**EXCERPTED TEXT**
Sunday, February 28, 2010

snapshot: spicy clam and garlic pizza

clam pizza, squared
the first time i had
clam pizza, i was in high school
and for a reason
that escapes me,
i went with my family to lunch
(on a weekday, i think...
i know that i was wearing shorts,
so it must have been summer. and,
i also remember that a few minutes
after we returned home,
my (older!) (ok, 1 1/2 years older)
ex-boyfriend from summer camp
(who was already an ex-boyfriend
and lived an hour away),
pulled up unexpectedly in his car (his car!)
and i could not decide if i wanted
to run away or skip in his direction.
and, i remember wishing that
i didn't just eat clam pizza).

the circumstances
are somewhat foggy
but that pizza is not:
a bit doughy, but still crisp
on the bottom and the edges,
it was clam-heavy,
slightly spicy and full of garlic.
it was so good, that i can taste
it right now.

the restaurant is long gone,
but thankfully, several years
ago, when i wasn't thinking
about the pizza, i came across a recipe
on epicurious* and knew that i had to
make it. clam pizza is in the rotation,
which in this house means that i make
it about once a year, and never regret it.

and, like all my favorites, at this point,
i don't measure a thing. instead,
using floured hands, i stretch out out dough
(my favorite recipe**, or if i'm in a pinch,
prepared fresh dough), to fit as squarely
as possible in a rectangular rimmed baking
sheet that i've coated with cooking spray
or a mist of olive oil.

once the flat dough
has been covered with a towel
and given a 20-minute rest,
i sprinkle it with
6 large cloves chopped garlic,
and press lightly to adhere.
next, i top with
2 cans chopped clams, drained well,
a handful or two of grated parm,
a healthy sprinkling of red pepper flakes
and a couple drizzles of olive oil.
sometimes i add oregano.

then, i pop the pan into a 425˚f oven,
for 12-16 minutes,
or until the bottom is golden brown.
i pull out the garlicky pie,
transfer it to a cutting board and
cut into squares.
every time, it reminds me of my
first clam pizza. and summer.
and when i still wore
shorts. but, usually, not

*original recipe here.
**for this pizza, i leave out the rosemary in the dough.
baked clam pizza

Monday, February 22, 2010

cottage canoes

chili table
i have been writing this
blog post for two weeks.
yes, two weeks.
at first, i was going to
tell you about every recipe
i made at the super bowl,
because, really, i thought they
were all worth it,
each deserving their own
blog post and story, because
really, each had one.

then, when it became a week
since super bowl sunday,
and still no post, it seemed
absolutely silly to talk about
the super bowl when everyone
else had moved onto
valentine's day and mardi gras.
so, i tried to condense five
recipes into one post -
a not lazy. rustic. first.

**SOURCE DATA**
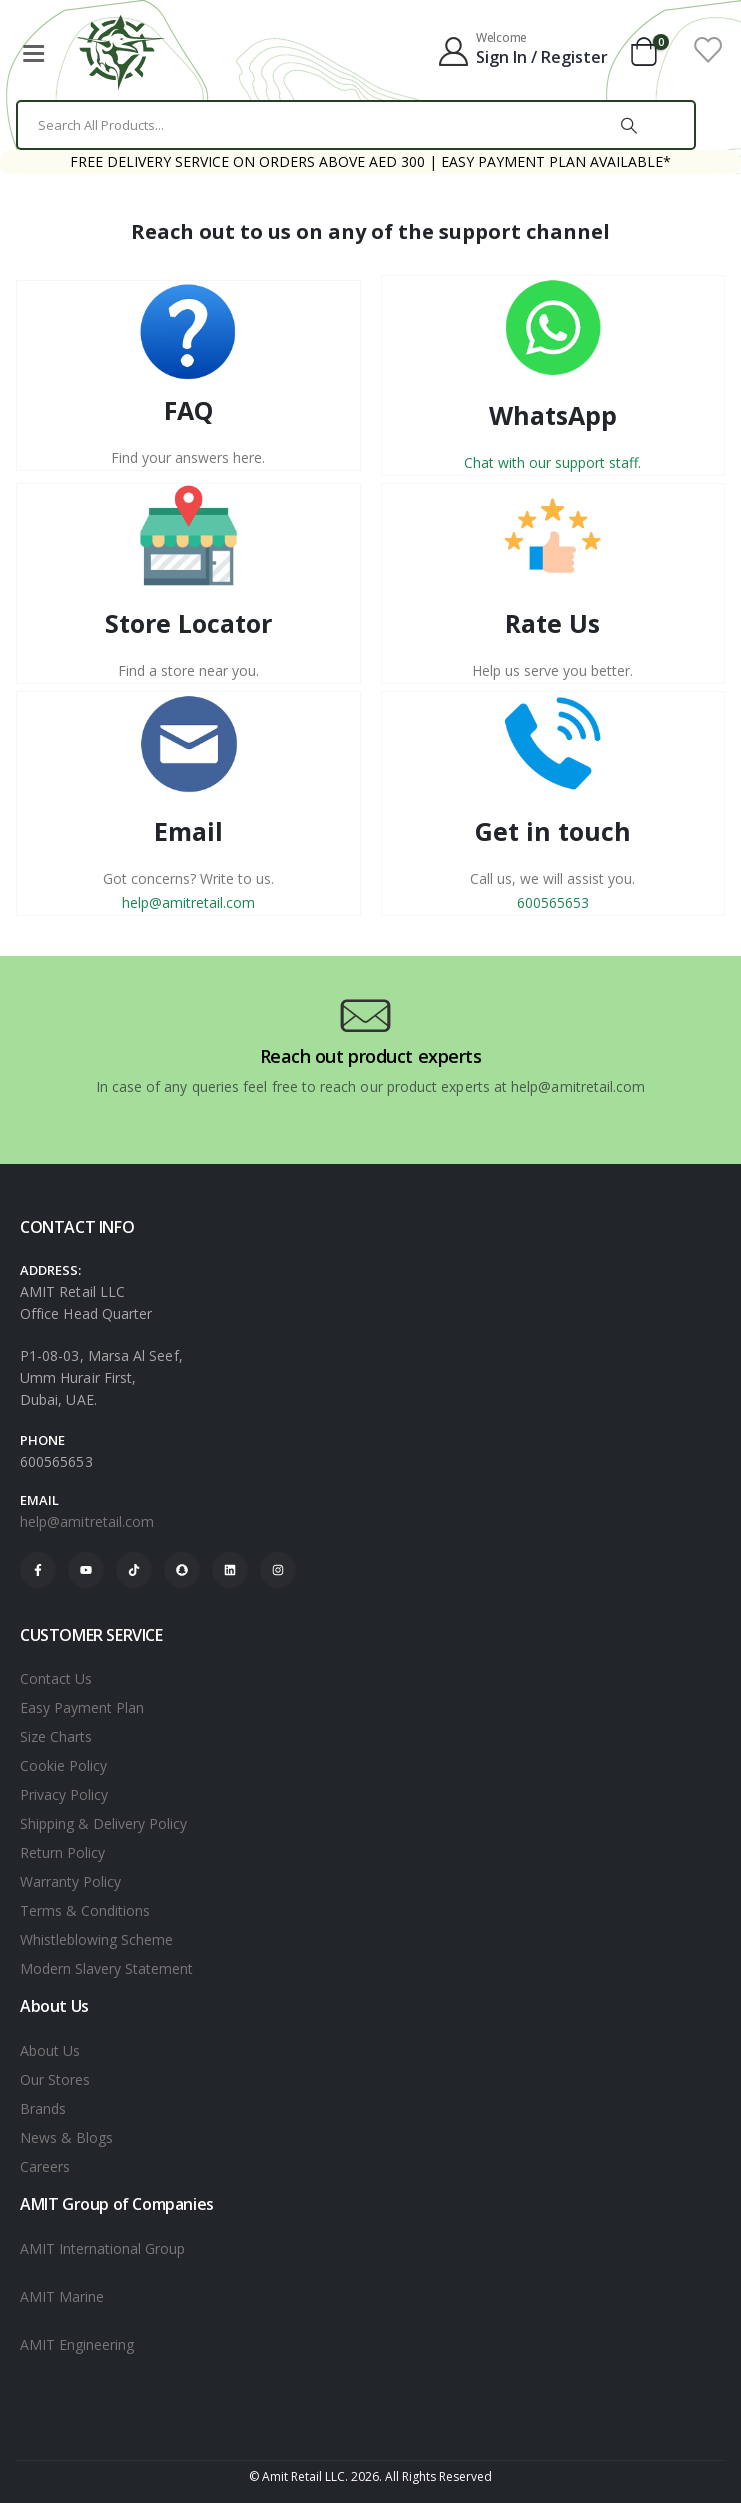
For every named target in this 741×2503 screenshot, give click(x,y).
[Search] (629, 125)
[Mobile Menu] (33, 50)
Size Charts (56, 1736)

**GOAL**
In the clam pizza blog post, how much garlic is sprinkled over the dough?

**WRITTEN REPLY**
Six large cloves of chopped garlic.